Data section:
::::::
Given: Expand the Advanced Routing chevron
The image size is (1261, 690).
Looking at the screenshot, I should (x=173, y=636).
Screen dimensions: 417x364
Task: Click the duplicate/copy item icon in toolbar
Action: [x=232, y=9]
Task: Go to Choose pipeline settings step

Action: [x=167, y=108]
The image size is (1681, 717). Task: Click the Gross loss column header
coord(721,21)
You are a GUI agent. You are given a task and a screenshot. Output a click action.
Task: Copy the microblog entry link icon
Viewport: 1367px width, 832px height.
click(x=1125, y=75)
::::::
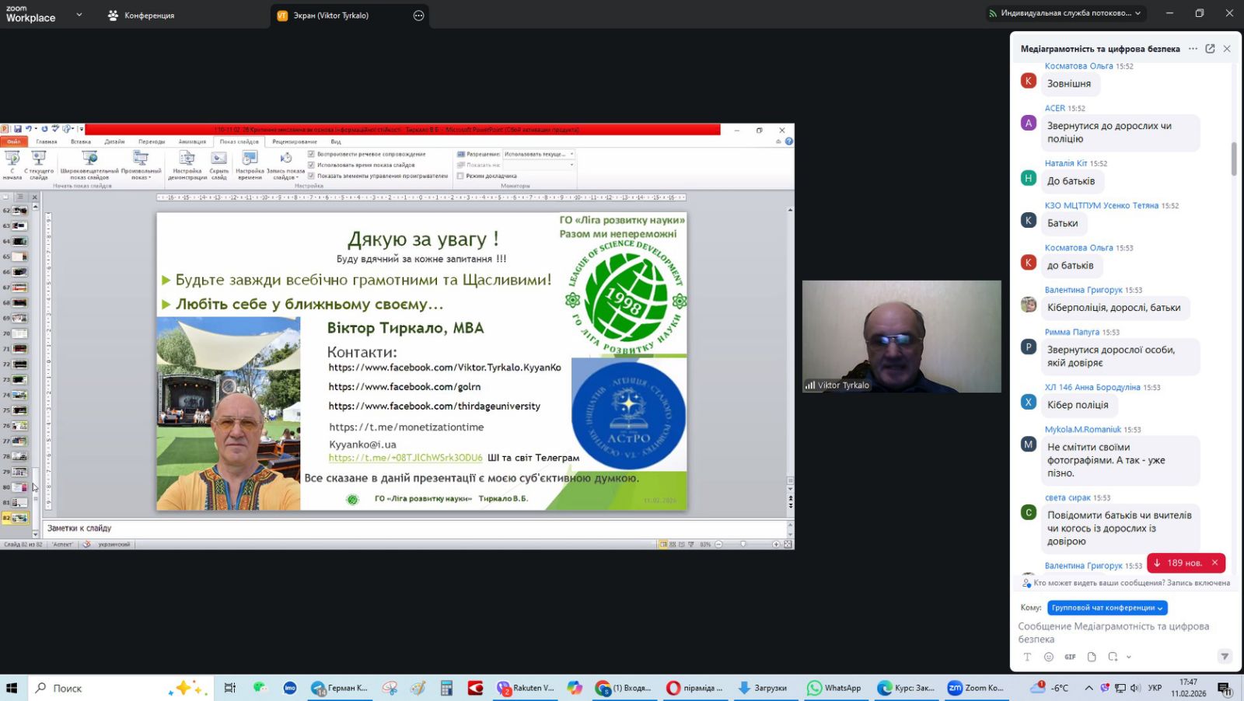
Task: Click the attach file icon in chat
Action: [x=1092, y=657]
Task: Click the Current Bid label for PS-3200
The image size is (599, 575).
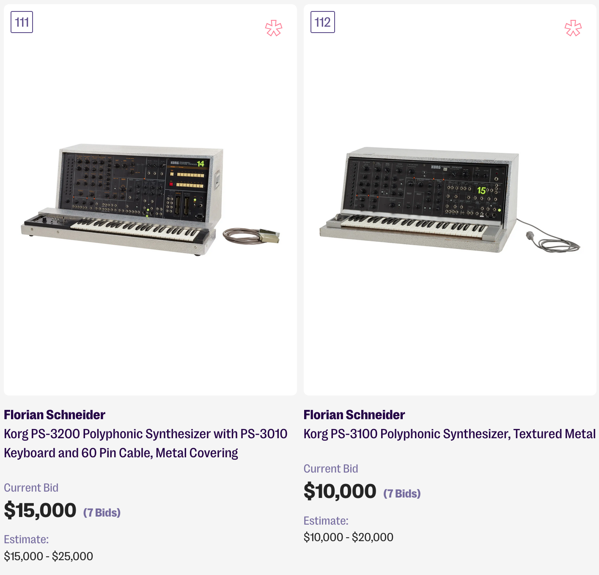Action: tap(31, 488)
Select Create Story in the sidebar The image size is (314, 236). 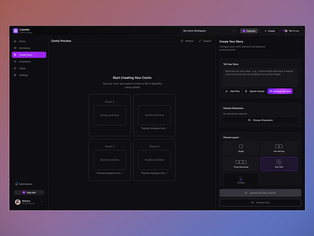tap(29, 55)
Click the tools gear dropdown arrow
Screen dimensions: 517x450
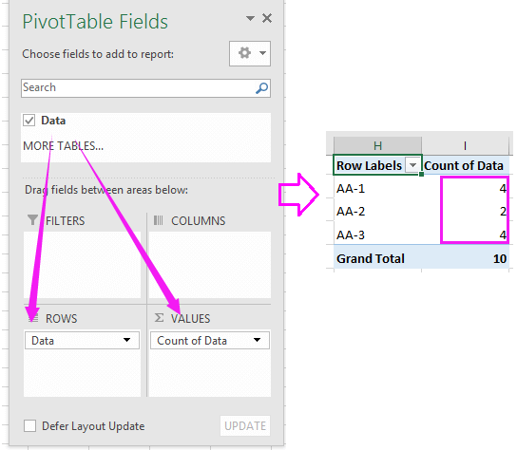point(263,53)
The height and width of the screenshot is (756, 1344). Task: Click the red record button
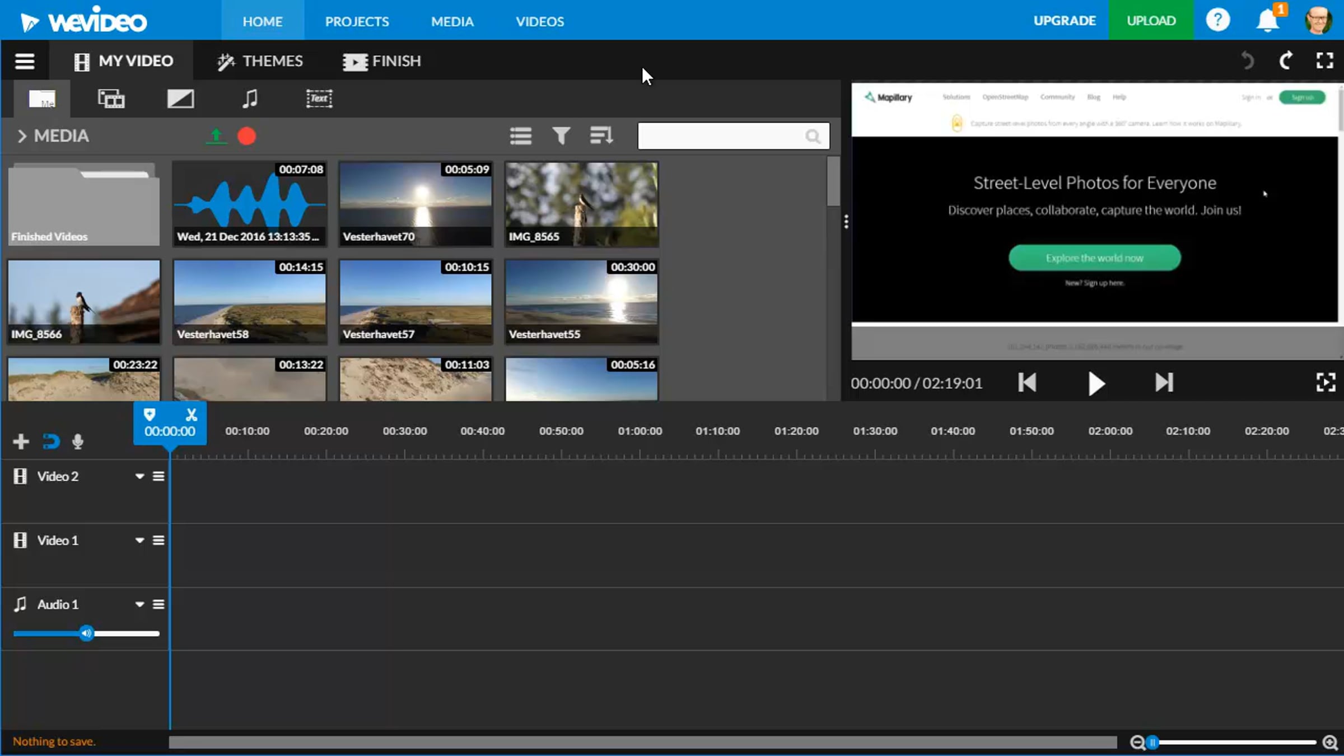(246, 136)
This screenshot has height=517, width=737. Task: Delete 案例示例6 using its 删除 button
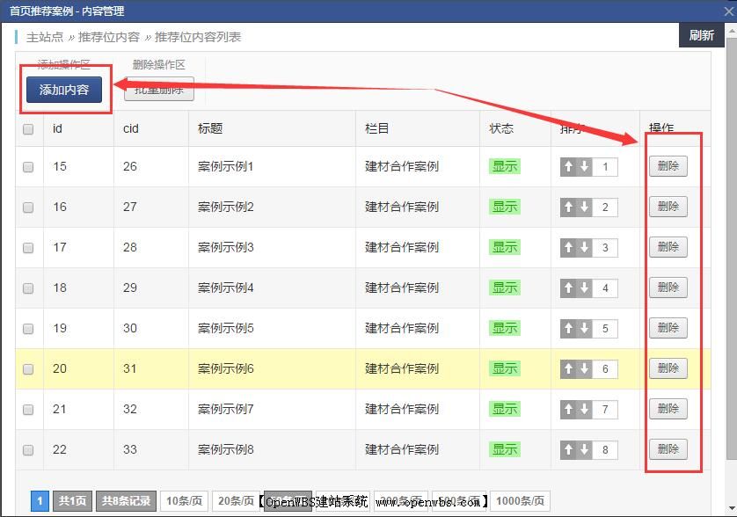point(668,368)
::::::
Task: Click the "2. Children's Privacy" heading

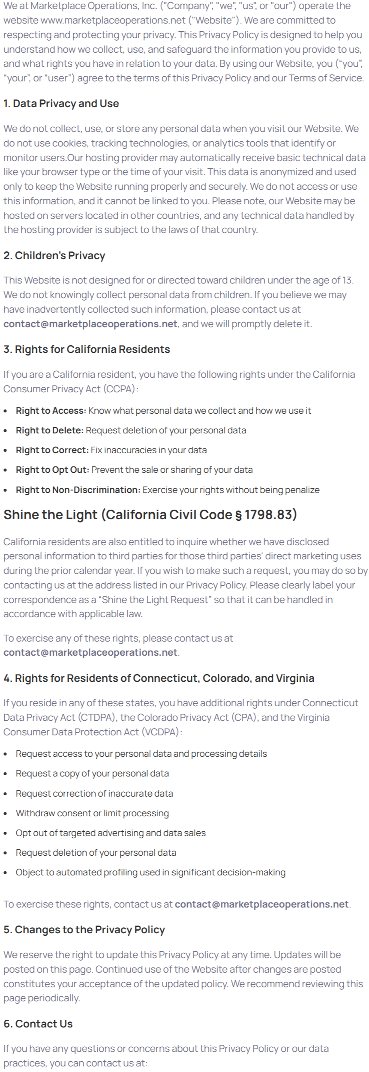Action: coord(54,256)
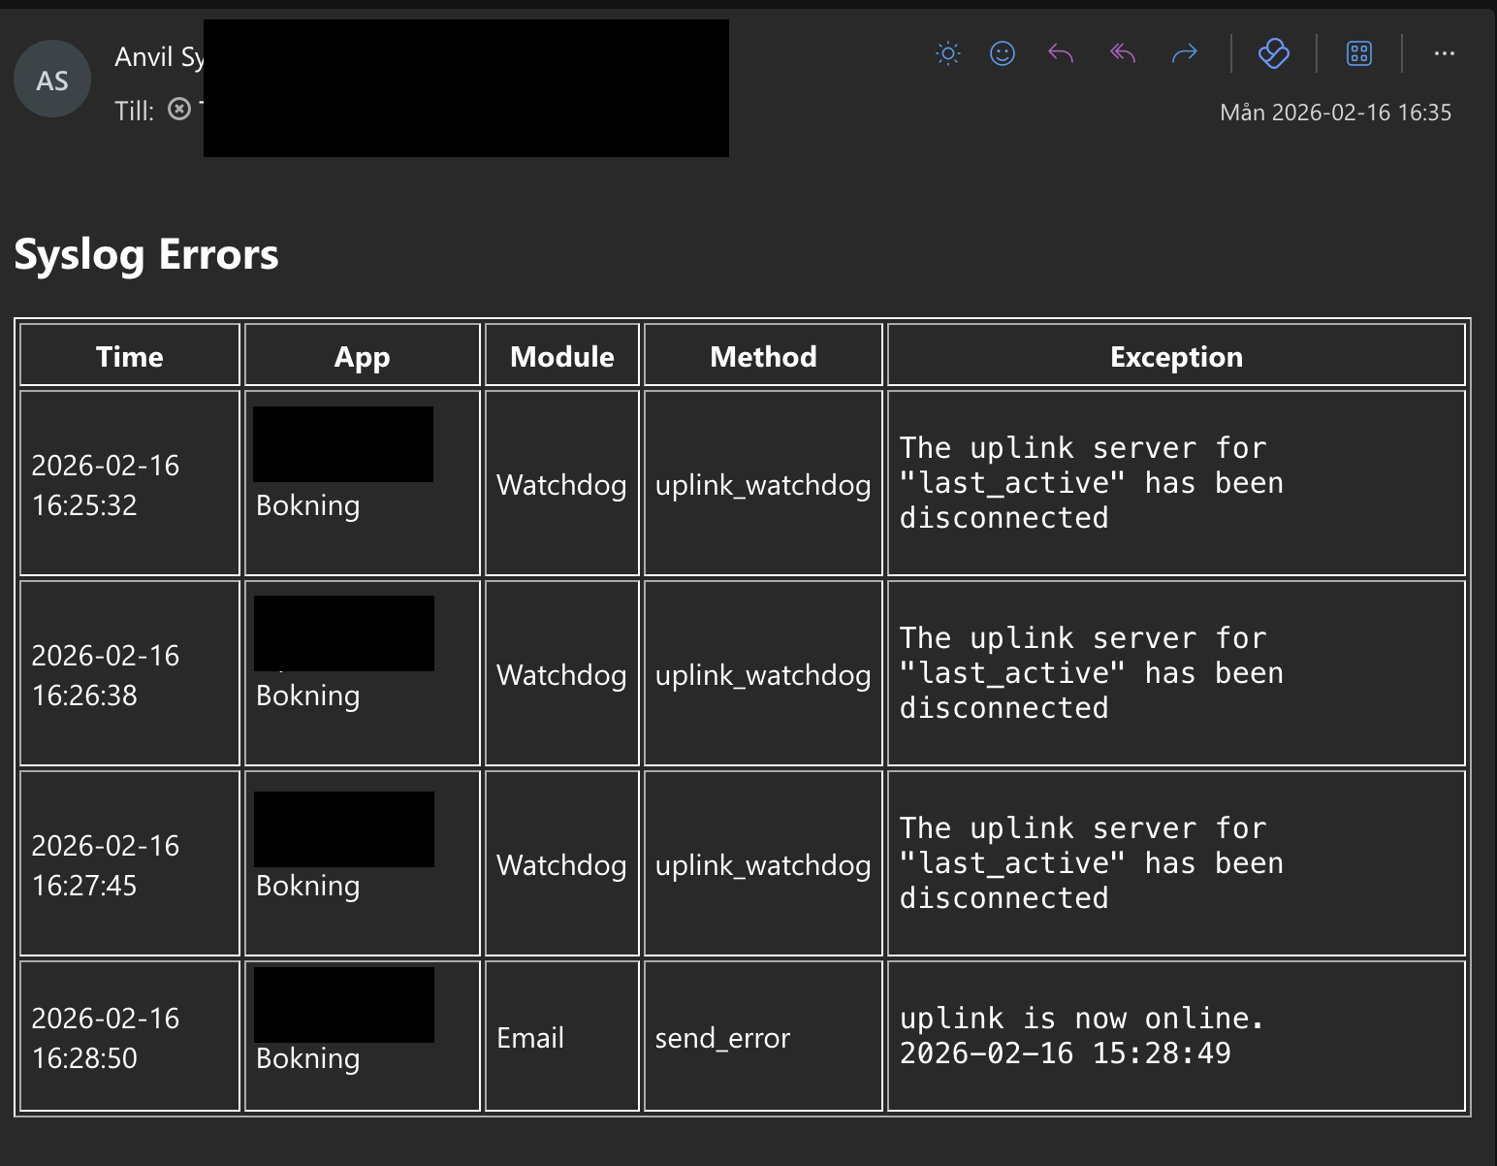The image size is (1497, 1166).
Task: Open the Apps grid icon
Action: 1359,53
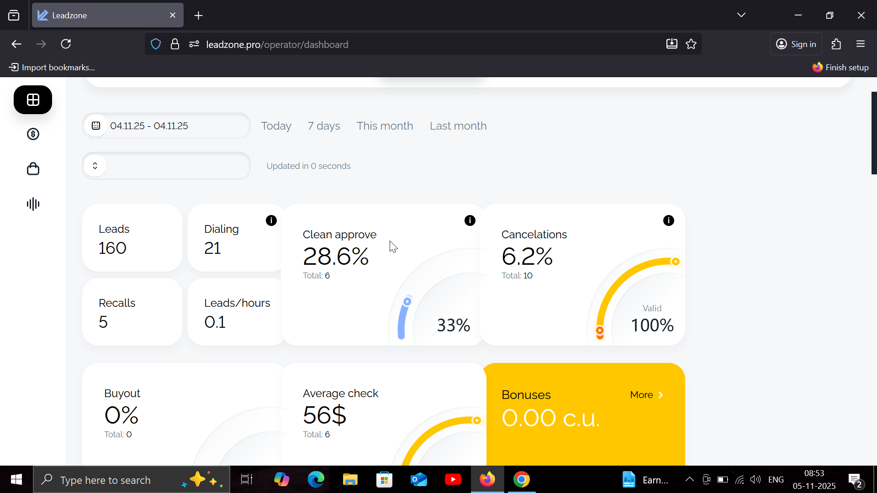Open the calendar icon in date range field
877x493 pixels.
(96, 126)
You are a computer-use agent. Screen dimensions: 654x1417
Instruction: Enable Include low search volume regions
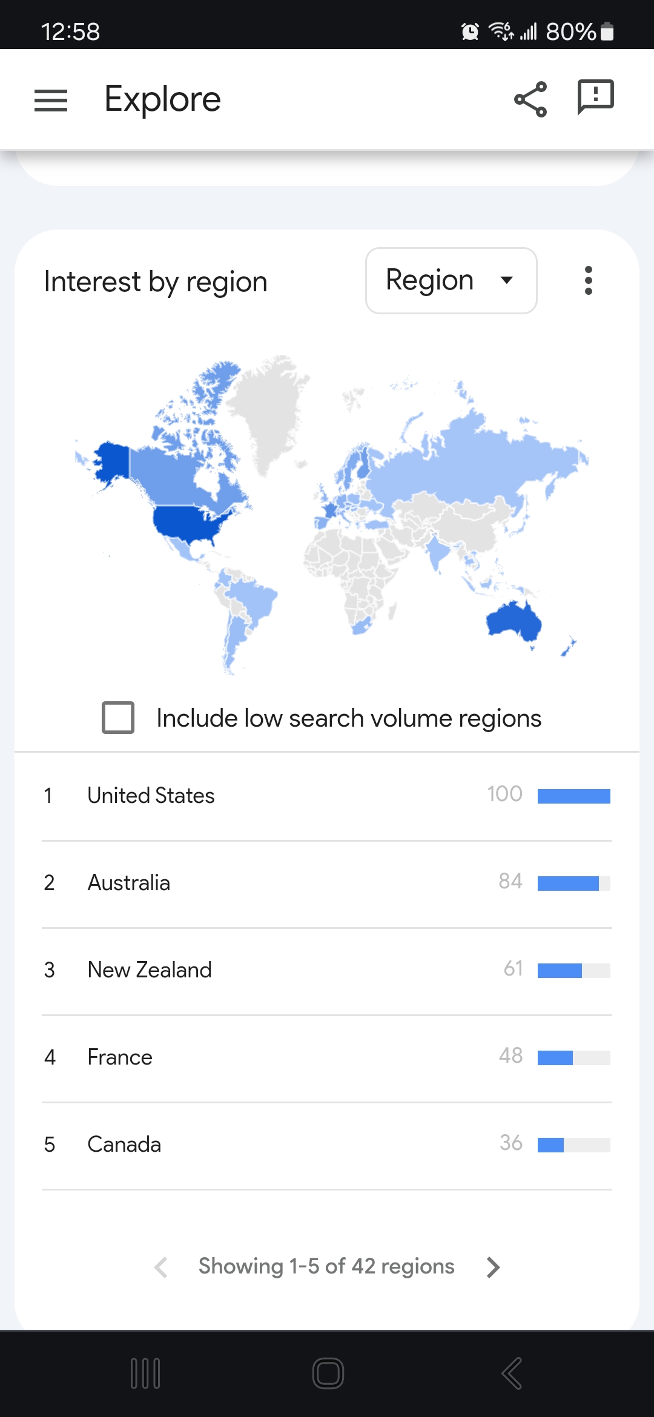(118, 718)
::::::
Required work: Recast the stretch of records from the line containing "The height and" through the line containing "point(668,368)" as a two-column CSV with columns request and answer, one row per request, each value in a single quoted field with line breaks replaced by spaces. Leave out the pictures.

Task response:
request,answer
"The height and width of the screenshot is (756, 1344). Task: Click the red record button","(246, 136)"
"This screenshot has height=517, width=737. Task: Delete 案例示例6 using its 删除 button","point(668,368)"